EXERCISE DIRECTIONS:
In the lines below, swap every "computer-use agent" for "desktop automation agent" and reproduce everything else unchanged.

ENTRIES:
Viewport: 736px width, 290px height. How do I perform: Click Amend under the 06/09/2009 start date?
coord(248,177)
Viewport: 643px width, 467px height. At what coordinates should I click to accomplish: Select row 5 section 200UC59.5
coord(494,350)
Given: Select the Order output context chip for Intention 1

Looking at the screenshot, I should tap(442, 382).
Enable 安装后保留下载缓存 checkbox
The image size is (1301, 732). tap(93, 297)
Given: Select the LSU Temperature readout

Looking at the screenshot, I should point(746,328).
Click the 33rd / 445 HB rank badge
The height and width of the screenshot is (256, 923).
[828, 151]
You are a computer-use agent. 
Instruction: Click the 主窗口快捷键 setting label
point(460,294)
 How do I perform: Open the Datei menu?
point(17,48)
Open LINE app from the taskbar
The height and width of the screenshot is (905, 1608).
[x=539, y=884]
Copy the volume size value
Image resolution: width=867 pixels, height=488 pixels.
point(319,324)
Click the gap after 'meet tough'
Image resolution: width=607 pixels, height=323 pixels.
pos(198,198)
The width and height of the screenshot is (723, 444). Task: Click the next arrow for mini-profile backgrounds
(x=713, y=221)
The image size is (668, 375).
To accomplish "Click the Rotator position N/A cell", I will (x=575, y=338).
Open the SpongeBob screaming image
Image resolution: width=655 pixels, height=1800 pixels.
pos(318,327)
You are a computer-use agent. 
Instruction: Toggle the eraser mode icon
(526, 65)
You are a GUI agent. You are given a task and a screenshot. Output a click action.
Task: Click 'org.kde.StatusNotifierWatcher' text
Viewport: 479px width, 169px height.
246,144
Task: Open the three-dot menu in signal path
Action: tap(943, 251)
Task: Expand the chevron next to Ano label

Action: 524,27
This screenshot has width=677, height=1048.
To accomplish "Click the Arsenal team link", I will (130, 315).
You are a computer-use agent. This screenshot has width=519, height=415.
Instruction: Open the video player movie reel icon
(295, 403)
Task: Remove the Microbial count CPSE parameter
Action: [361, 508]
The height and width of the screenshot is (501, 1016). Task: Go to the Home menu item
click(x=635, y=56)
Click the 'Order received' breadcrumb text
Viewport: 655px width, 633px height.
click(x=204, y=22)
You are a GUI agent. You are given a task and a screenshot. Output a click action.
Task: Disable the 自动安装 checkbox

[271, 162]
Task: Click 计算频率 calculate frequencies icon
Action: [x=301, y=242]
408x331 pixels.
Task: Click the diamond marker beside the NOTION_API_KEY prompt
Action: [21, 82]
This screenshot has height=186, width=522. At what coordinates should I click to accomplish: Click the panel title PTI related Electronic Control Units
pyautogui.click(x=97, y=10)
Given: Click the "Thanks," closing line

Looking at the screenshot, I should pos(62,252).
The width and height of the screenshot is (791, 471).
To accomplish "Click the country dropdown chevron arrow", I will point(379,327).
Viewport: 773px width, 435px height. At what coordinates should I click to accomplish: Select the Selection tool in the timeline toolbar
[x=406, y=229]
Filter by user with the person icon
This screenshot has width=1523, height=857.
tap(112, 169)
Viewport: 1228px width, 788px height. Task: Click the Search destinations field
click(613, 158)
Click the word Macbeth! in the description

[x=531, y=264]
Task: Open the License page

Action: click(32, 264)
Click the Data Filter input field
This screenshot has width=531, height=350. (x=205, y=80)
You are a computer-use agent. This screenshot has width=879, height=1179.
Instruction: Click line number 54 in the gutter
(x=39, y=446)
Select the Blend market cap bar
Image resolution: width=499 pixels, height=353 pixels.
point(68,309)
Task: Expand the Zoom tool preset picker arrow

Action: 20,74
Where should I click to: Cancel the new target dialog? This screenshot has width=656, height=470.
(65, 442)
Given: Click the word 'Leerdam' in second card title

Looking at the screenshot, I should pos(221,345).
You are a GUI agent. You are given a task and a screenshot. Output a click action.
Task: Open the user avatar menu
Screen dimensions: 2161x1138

SOLUTION:
Viewport: 736px width, 290px height. How do I perform: Click Amend under the 06/09/2009 start date?
coord(248,177)
Viewport: 643px width, 467px height. At what coordinates should I click to accomplish: Select row 5 section 200UC59.5
coord(494,350)
Given: Select the Order output context chip for Intention 1

Looking at the screenshot, I should tap(442, 382).
Enable 安装后保留下载缓存 checkbox
The image size is (1301, 732). tap(93, 297)
Given: Select the LSU Temperature readout

Looking at the screenshot, I should point(746,328).
Click the 33rd / 445 HB rank badge
The height and width of the screenshot is (256, 923).
[828, 151]
You are a desktop automation agent. 
Instruction: Click the 主窗口快捷键 setting label
point(460,294)
 How do I perform: Open the Datei menu?
point(17,48)
Open LINE app from the taskbar
The height and width of the screenshot is (905, 1608).
[x=539, y=884]
Copy the volume size value
Image resolution: width=867 pixels, height=488 pixels.
point(319,324)
Click the gap after 'meet tough'
Image resolution: width=607 pixels, height=323 pixels.
pos(198,198)
The width and height of the screenshot is (723, 444). Task: Click the next arrow for mini-profile backgrounds
(x=713, y=221)
The image size is (668, 375).
To accomplish "Click the Rotator position N/A cell", I will (x=575, y=338).
Open the SpongeBob screaming image
Image resolution: width=655 pixels, height=1800 pixels.
pos(318,327)
You are a desktop automation agent. 
Instruction: Toggle the eraser mode icon
(526, 65)
You are a GUI agent. You are given a task and a screenshot. Output a click action.
Task: Click 'org.kde.StatusNotifierWatcher' text
Viewport: 479px width, 169px height.
246,144
Task: Open the three-dot menu in signal path
Action: tap(943, 251)
Task: Expand the chevron next to Ano label

Action: 524,27
This screenshot has width=677, height=1048.
To accomplish "Click the Arsenal team link", I will (130, 315).
You are a desktop automation agent. This screenshot has width=519, height=415.
Instruction: Open the video player movie reel icon
(295, 403)
Task: Remove the Microbial count CPSE parameter
Action: [361, 508]
The height and width of the screenshot is (501, 1016). Task: Go to the Home menu item
click(x=635, y=56)
Click the 'Order received' breadcrumb text
Viewport: 655px width, 633px height.
click(x=204, y=22)
You are a GUI agent. You are given a task and a screenshot. Output a click action.
Task: Disable the 自动安装 checkbox

[271, 162]
Task: Click 计算频率 calculate frequencies icon
Action: [x=301, y=242]
408x331 pixels.
Task: Click the diamond marker beside the NOTION_API_KEY prompt
Action: [21, 82]
This screenshot has height=186, width=522. At what coordinates should I click to accomplish: Click the panel title PTI related Electronic Control Units
pyautogui.click(x=97, y=10)
Given: Click the "Thanks," closing line

Looking at the screenshot, I should pos(62,252).
The width and height of the screenshot is (791, 471).
To accomplish "Click the country dropdown chevron arrow", I will point(379,327).
Viewport: 773px width, 435px height. At what coordinates should I click to accomplish: Select the Selection tool in the timeline toolbar
[x=406, y=229]
Filter by user with the person icon
This screenshot has width=1523, height=857.
tap(112, 169)
Viewport: 1228px width, 788px height. Task: Click the Search destinations field
click(613, 158)
Click the word Macbeth! in the description

[x=531, y=264]
Task: Open the License page

Action: click(32, 264)
Click the Data Filter input field
This screenshot has width=531, height=350. (x=205, y=80)
You are a desktop automation agent. This screenshot has width=879, height=1179.
Instruction: Click line number 54 in the gutter
(x=39, y=446)
Select the Blend market cap bar
Image resolution: width=499 pixels, height=353 pixels.
point(68,309)
Task: Expand the Zoom tool preset picker arrow

Action: 20,74
Where should I click to: Cancel the new target dialog? This screenshot has width=656, height=470.
(65, 442)
Given: Click the word 'Leerdam' in second card title

Looking at the screenshot, I should pos(221,345).
You are a GUI agent. You are given a task and a screenshot. Output a click action.
Task: Open the user avatar menu
Screen dimensions: 2161x1138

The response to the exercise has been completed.